Jul 06, 2007

Kosova: Ban Ki-Moon Calls For Swift Action


Yesterday UN Secretary General Ban Ki-Moon warned that democratic progress and Kosovan stability can only be guaranteed by swift action in the plan for independence from Serbia.

Yesterday [5 July 2007] UN Secretary General Ban Ki-Moon warned that democratic progress and Kosovan stability can only be guaranteed by swift action in the plan for independence from Serbia.

Below is an article written by Warren Hoge and published by the New York Times:

Progress in stabilizing Kosovo will be reversed unless there is swift action on a United Nations plan for its independence from Serbia, Secretary General Ban Ki-moon said in a report to the Security Council made public on Thursday.

The Council is to take up the subject on Monday, and efforts have resumed to overcome objections from Russia, which supports Serbia’s insistence that Kosovo, a breakaway province, must remain a part of it.

The Council is considering a resolution calling for a European Union-managed independence for Kosovo, a plan that has been revised three times to try to meet Russian demands. Under the latest redrafting, the plan would go into effect 120 days after passage of the measure.

But Vitaly I. Churkin, the Russian ambassador here, said last month that any plan that resulted in independence for Kosovo was unacceptable. Mr. Churkin has strongly hinted that if the resolution is put to a vote, Russia will veto it.

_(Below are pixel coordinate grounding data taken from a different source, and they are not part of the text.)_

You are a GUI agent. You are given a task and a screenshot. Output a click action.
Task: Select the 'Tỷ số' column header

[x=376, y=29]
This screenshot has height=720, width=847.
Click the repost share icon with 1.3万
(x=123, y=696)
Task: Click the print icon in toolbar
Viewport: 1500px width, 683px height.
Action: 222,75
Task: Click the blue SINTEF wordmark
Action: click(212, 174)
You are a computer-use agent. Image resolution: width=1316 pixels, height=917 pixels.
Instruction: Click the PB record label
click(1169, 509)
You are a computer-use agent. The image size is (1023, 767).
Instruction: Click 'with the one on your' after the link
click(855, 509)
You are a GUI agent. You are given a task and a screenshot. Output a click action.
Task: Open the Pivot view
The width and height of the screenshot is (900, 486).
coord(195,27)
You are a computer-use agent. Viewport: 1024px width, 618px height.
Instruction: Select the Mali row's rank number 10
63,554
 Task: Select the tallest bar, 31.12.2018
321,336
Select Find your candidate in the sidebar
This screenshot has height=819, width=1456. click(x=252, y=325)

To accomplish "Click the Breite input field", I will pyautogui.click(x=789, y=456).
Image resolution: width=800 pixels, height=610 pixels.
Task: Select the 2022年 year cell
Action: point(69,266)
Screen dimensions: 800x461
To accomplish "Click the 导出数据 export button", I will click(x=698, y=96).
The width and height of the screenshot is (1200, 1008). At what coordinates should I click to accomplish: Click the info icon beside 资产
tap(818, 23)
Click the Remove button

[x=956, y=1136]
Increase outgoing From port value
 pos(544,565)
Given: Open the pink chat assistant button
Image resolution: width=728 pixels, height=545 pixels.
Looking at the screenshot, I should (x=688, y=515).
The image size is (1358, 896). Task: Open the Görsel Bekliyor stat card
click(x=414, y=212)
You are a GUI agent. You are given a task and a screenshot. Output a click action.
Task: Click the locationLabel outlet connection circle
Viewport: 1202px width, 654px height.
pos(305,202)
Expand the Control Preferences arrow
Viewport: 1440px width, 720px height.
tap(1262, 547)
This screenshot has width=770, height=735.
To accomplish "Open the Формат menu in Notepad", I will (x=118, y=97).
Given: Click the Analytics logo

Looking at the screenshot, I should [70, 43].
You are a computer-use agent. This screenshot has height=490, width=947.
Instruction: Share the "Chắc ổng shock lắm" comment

Kosovo has been administered by the United Nations since a NATO bombing campaign drove out Serbian forces, which had been conducting a brutal crackdown on the overwhelmingly ethnic Albanian population.

The plan was drawn up by Martti Ahtisaari of Finland, the United Nations mediator, who presented it to the Council in March saying that 13 months of direct negotiations between the sides had reached an impasse.

Britain, France and the United States, sponsors of the resolution, have warned that ethnic Albanians, who make up 90 percent of the population of Kosovo, are growing restive and may declare unilateral independence if the United Nations does not act.

Ambassadors postponed further consideration of the resolution last month in the hope that the meeting on Monday in Kennebunkport, Me., between President Bush and his Russian counterpart, Vladimir V. Putin, would produce movement on Kosovo. Those talks focused instead almost entirely on missile-defense systems.

In his report, Secretary General Ban said there had been “significant strides in the establishment and consolidation of democratic and provisional institutions of self-government” in Kosovo.

But he complained that Kosovo Serbian political leaders were conducting “a near-total boycott” of these institutions and were being encouraged in their obstructionism by the government in Belgrade.

“While Kosovo’s overall progress is encouraging,” he said, “if its future status remains undefined, there is a real risk that the progress achieved by the United Nations and the provisional institutions in Kosovo can begin to unravel.”